MathJax

March 7, 2016

The Trump effect: update to matrix

I wrote last week with an analysis of Trump's plundering of the social capital locked up in public civility to serve his campaign in the short-term. But the more I thought about it over the weekend, the more I realized that I hadn't gotten it quite right. So I'm providing an update here:


First, in the last version, I loaded fragile and fundamental with too much value judgement. I even alluded to this in my post-script to the previous post, where I said that there was a value judgment inherent to the way I had drawn the matrix, where making institutions more fragile was implied as being "bad", while building up fundamental institutions was implied as being "good". But we know this can't be right, maybe not even half the time. All we have to imagine is a fundamental cultural institution that has grown unwieldy, inefficient, and no longer able to properly serve the needs of its constituency. I think we can all agree that automobile traffic in LA, Atlanta, DC, Dallas, and other major, fast-growing cities has become truly awful. Efforts to build up alternative institutions are underway. Once the short-term benefits of the alternatives outweighs the short-term costs associated with switching to the alternatives, then the cultural institution of driving everywhere will begin to erode. This would be disruptive (since there will be losers) and yet not laden with negative connotations. Indeed, I've changed the two "process" arrows to disruption and systems building to remove some of the value judgment.
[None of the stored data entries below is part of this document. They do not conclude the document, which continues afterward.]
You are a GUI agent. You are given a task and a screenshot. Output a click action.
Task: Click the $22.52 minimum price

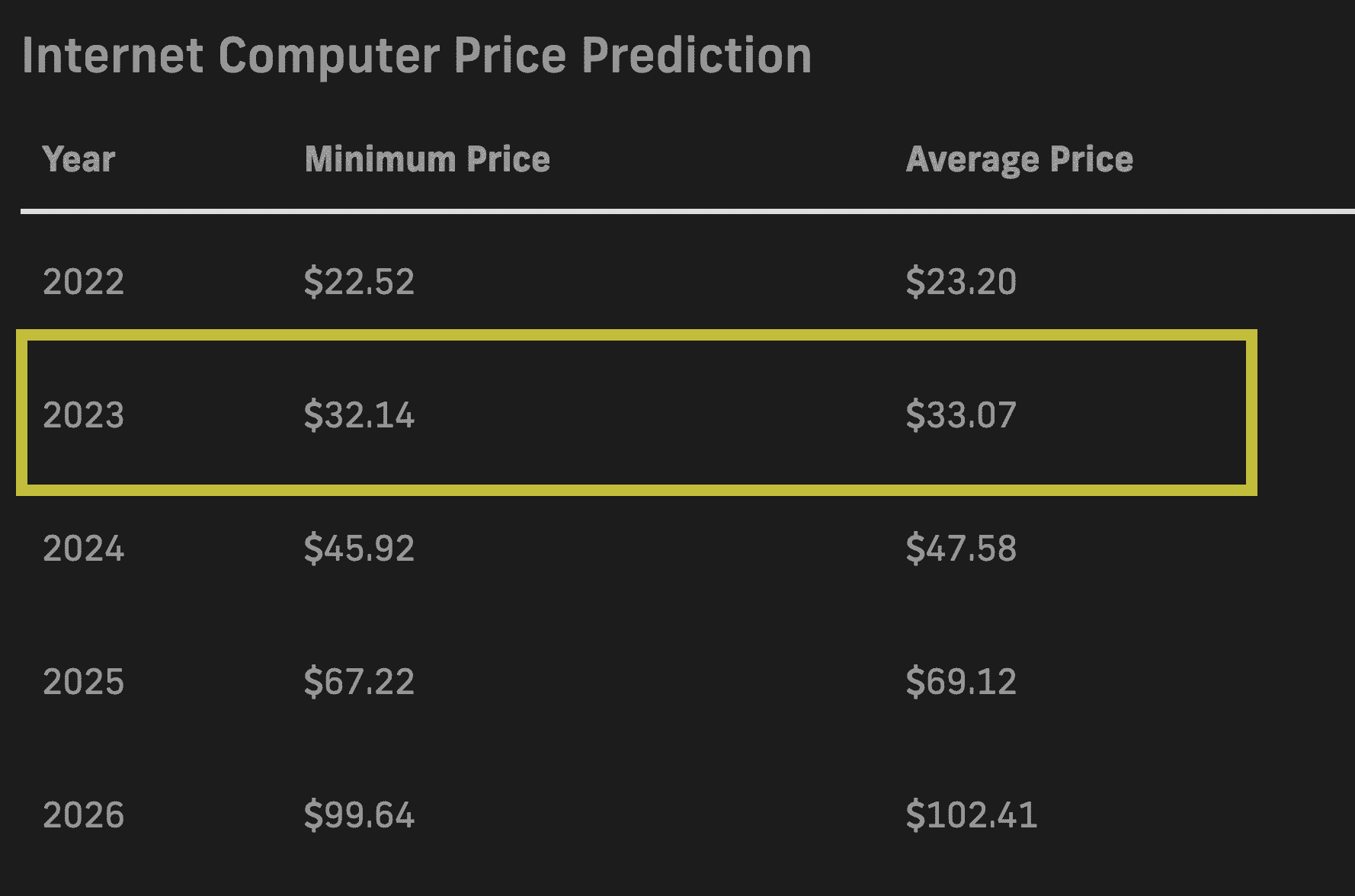coord(359,282)
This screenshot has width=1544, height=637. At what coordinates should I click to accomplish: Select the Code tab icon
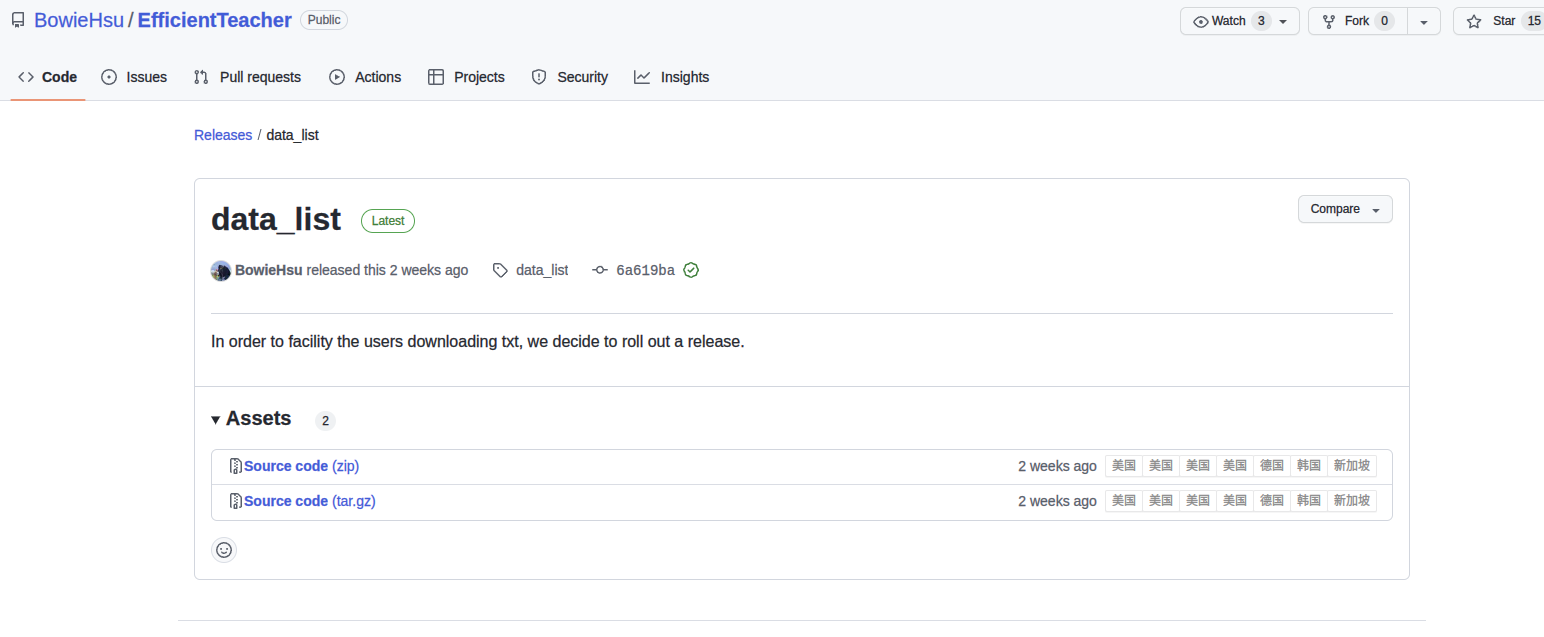pyautogui.click(x=26, y=76)
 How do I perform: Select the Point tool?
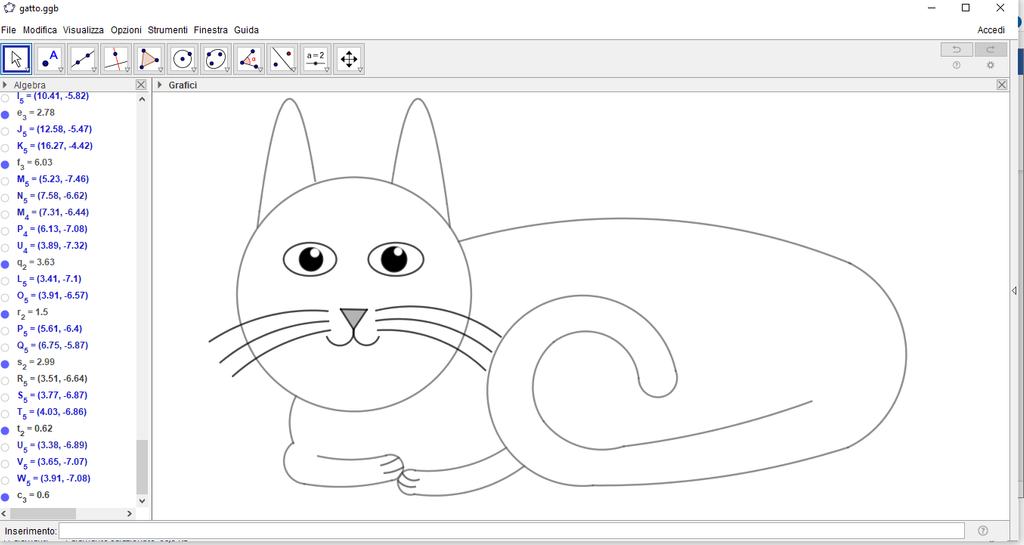(49, 59)
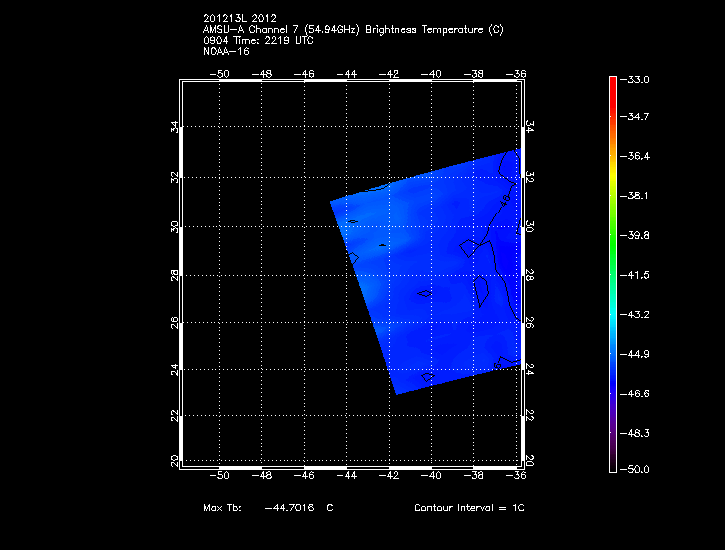Click the 34 latitude label on left axis

175,127
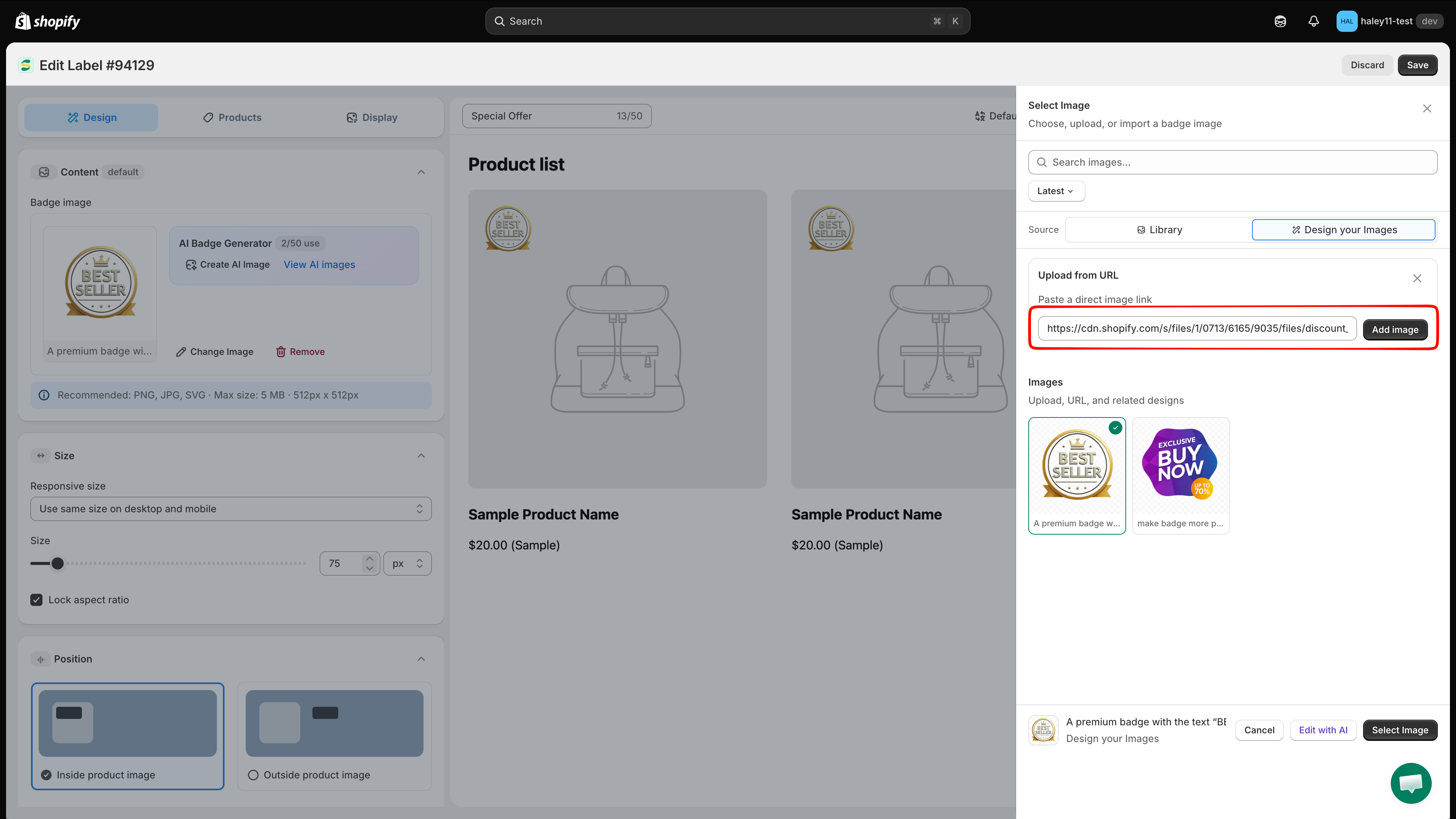Open the Sidekick assistant icon in top bar

pos(1280,21)
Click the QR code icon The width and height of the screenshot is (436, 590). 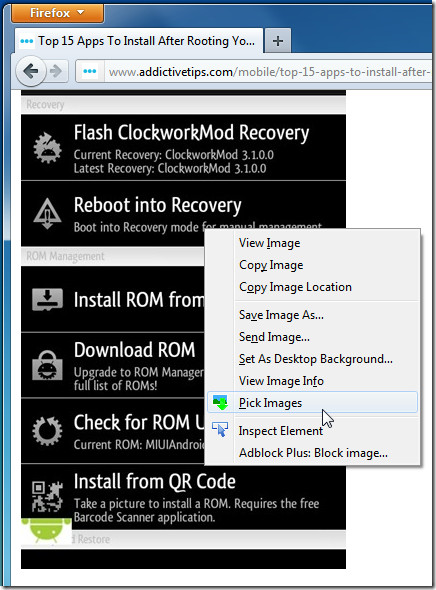[x=47, y=496]
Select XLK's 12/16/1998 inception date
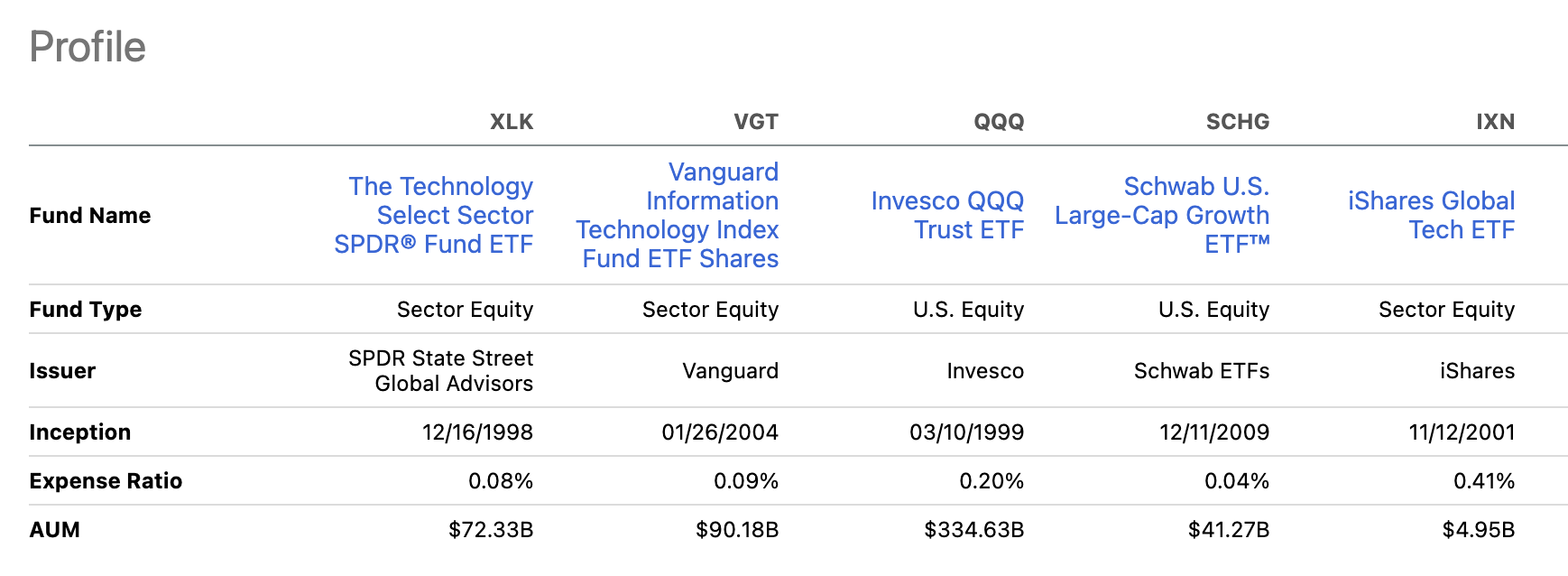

Second, the previous matrix implied that Trump's strongman effect was the major reason for the erosion of the institution of public civility. In fact, that institution has been undergoing significant erosion since the advent of mass media, dog-whistle politics (predominantly wielded by the political right in the US) a half a century ago, and a 7-year GOP-led obstructionist campaign against the country's first black president. All Trump has done is to take advantage of that long-term erosion and fragmentation of civility's "constituency" to deliver the critical strike to an already weak institution, and pick up a large constituency in the process. By selling public civility at what amounts to fire-sale prices, he is securing a short-term, personal advantage at tremendous social cost. Now, the constituency is not only fragmented ... part of it has been zapped off the map entirely. So I moved the strongman effect out of the matrix and labeled it as a way in which fragile cultural institutions are destroyed for personal political gain.

Third, I originally labeled the y-axis to read "high significance" and "low significance", but I've changed these to high stakes and low stakes. In part, I did this to help segue into the next post (which is about the time scale of change). Also, I made this change because it's more precise language. But mostly I changed it because power is wielded and dramatically changes hands if and only if the stakes are high. The word "significance" just didn't seem to capture that.

I plan to continue to iterate on this ... as I said in this blog's introductory post, I'm writing to force myself to write, not because I have all the answers.